This story is kind of a mix between Ultima and the awesome movie "Independence Day". The Weyrmount is also here, with a few of my friends from the Weyrmount MOO. I'm not much of a writer, so I hope this story will be okay.
Lord British: I have a confession to make, honey. I'm in bed with a beautiful young brunette.
Lord British petted Sherry the mouse, who was sitting on his leg.

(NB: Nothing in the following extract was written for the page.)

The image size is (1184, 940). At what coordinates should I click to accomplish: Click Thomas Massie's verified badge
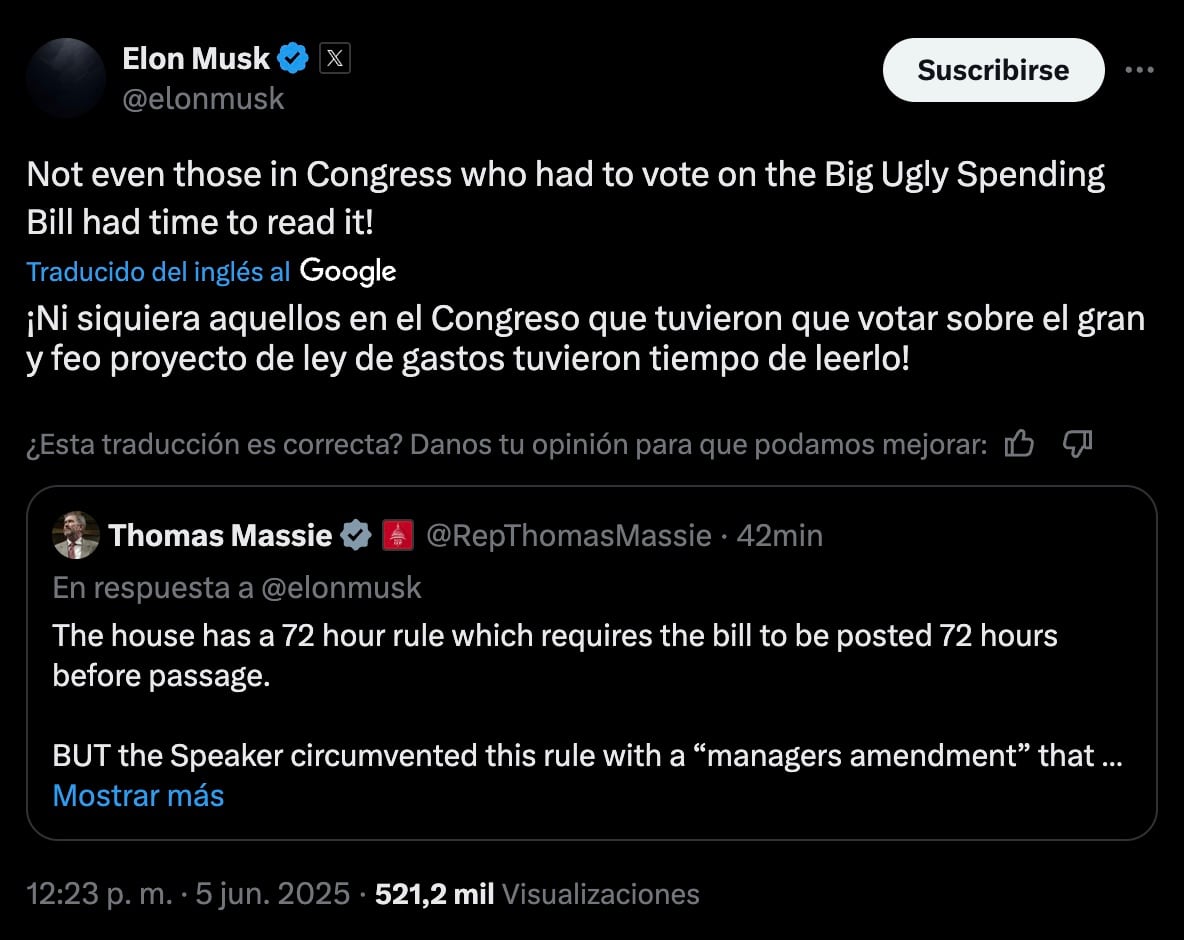(356, 536)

Nellie: Haha, very funny. Let's get to the point. Your polls here in Cove are going bad. They're saying that your attitude with the gargoyle problems are like the Avatar saying,"Name? Job?". We're in big trouble.
Lord British: It's not true. Where do they get these ideas?
Nellie: I don't know...things have really been going down-hill ever since you decided to put in the next "society advancement" into Britannia.
Lord British: Oh come on, democracy can't be that bad!
Iolo: Shamino, I don't know what to do with Gwenno. She hasn't been talking to me for days. It was an accident!
Shamino: Look, Iolo, VAS FLAM HURing an ancient vase is not to be forgiven easily.
Infinitron Dragon: This is true.
Iolo: Well she put it on the table! Couldn't she find another place to put a vase? How am I supposed to cook my food?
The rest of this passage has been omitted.